Au début de 1996, Car and Driver a testé la Honda Civic HX avec une nouvelle fonctionnalité révolutionnaire : une transmission à variation continue (CVT). Il ne s’agissait pas simplement d’une autre évaluation automobile ; cela a marqué un tournant dans la technologie automobile. La Civic de longue date de Honda, déjà un pilier depuis plus de deux décennies, repoussait les limites avec ce système sans engrenage.
Un nouveau design, à l’intérieur comme à l’extérieur
La Civic de sixième génération a conservé son profil de coupé élégant mais présente une esthétique mise à jour. Des phares redessinés, des feux arrière allongés et des changements dimensionnels subtils (légèrement plus longs, plus larges et plus hauts) l’ont fait ressortir. Plus important encore, l’espace intérieur a sensiblement augmenté, ajoutant 4,5 pieds cubes de volume pour les passagers pour un plus grand confort. Le tableau de bord a été construit en polypropylène recyclable, réduisant ainsi l’éblouissement et améliorant l’aspect pratique.
Le moteur : l’efficacité du mélange pauvre
Sous le capot se trouvait un moteur quatre cylindres VTEC-E raffiné de 1,6 litre, produisant désormais 115 chevaux, soit une augmentation de 23 chevaux par rapport aux modèles précédents. Ce moteur utilisait un calage variable intelligent des soupapes pour optimiser la combustion dans des conditions de faible charge. En fermant sélectivement une soupape d’admission, il a créé un mélange air-carburant plus riche pour un allumage fiable, puis est passé au fonctionnement à soupapes complètes à des régimes plus élevés pour une puissance améliorée.
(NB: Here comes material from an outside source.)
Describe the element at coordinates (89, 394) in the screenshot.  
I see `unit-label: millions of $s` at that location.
La CVT : un changement radical dans la technologie de transmission
La véritable histoire était la CVT. Contrairement aux transmissions automatiques traditionnelles à engrenages fixes, ce système utilisait une seule courroie trapézoïdale métallique entre deux poulies à diamètre variable. L’ordinateur a ajusté dynamiquement la taille des poulies pour fournir une gamme transparente de rapports, de 2,45:1 au décollage à 0,45:1 à haute vitesse. Le conducteur pouvait sélectionner les modes Drive (D), Sport (S) ou Low (L), chacun modifiant le comportement de la CVT en termes d’économie, de performances ou de freinage moteur.
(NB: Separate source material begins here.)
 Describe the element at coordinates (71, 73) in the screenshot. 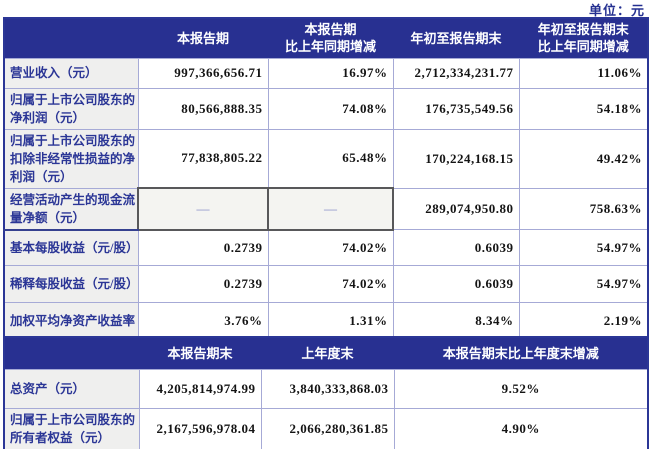

I see `row-label: 营业收入（元）` at that location.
Tests de performances et de piste
La CVT s’est révélée étonnamment performante. Les tests instrumentés ont montré un temps de 0 à 60 mph de 9,4 secondes en mode Sport, soit plus rapide qu’une Civic comparable équipée d’une boîte automatique à quatre vitesses conventionnelle. Le quart de mile a été parcouru en 17,3 secondes à 81 mph, près d’une seconde plus rapide que l’automatique traditionnelle. Même si l’économie de carburant a légèrement souffert lors des accélérations brusques, l’efficacité de la CVT était évidente au quotidien.
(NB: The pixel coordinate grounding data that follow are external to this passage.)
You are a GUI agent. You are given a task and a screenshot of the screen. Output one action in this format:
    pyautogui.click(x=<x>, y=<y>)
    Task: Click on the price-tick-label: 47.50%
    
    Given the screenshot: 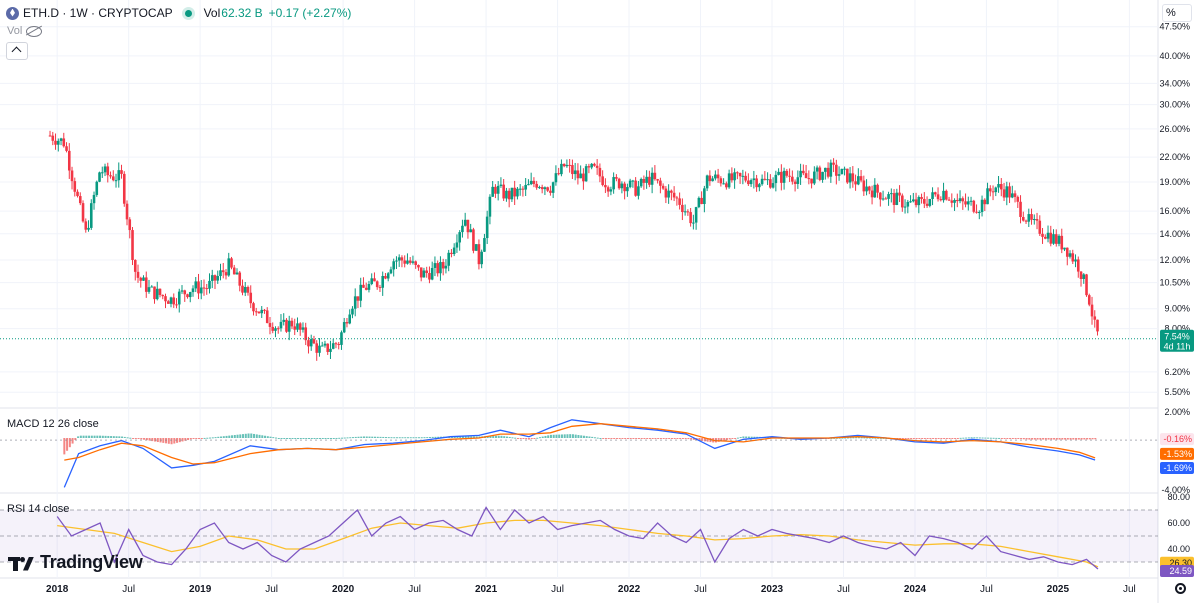 What is the action you would take?
    pyautogui.click(x=1174, y=27)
Impressions de rue : douces et raffinées
Les critiques ont loué le fonctionnement silencieux de la CVT au ralenti et sa douce accélération. Contrairement aux systèmes automatiques conventionnels, le régime moteur restait stable pendant la croisière et la transmission répondait instantanément aux sollicitations de l’accélérateur. Un testeur a décrit l’expérience comme faisant appel à ses « instincts de nouvelle technologie ». Honda a proposé le HX avec CVT à moins de 14 700 $, ce qui en fait une option intéressante pour les acheteurs férus de technologie.
Problèmes de fiabilité, mais gains potentiels
Malgré des réserves quant à la fiabilité à long terme (une préoccupation courante avec les nouvelles technologies), la CVT a impressionné les premiers utilisateurs. La Honda Civic HX CVT constituait un pas en avant audacieux, démontrant que la conduite sans boîte de vitesses n’était pas seulement possible : elle pouvait aussi être agréable et efficace. Le test a montré que la transmission offrait des améliorations mesurables en performances par rapport aux options conventionnelles, tout en offrant également une expérience de conduite raffinée.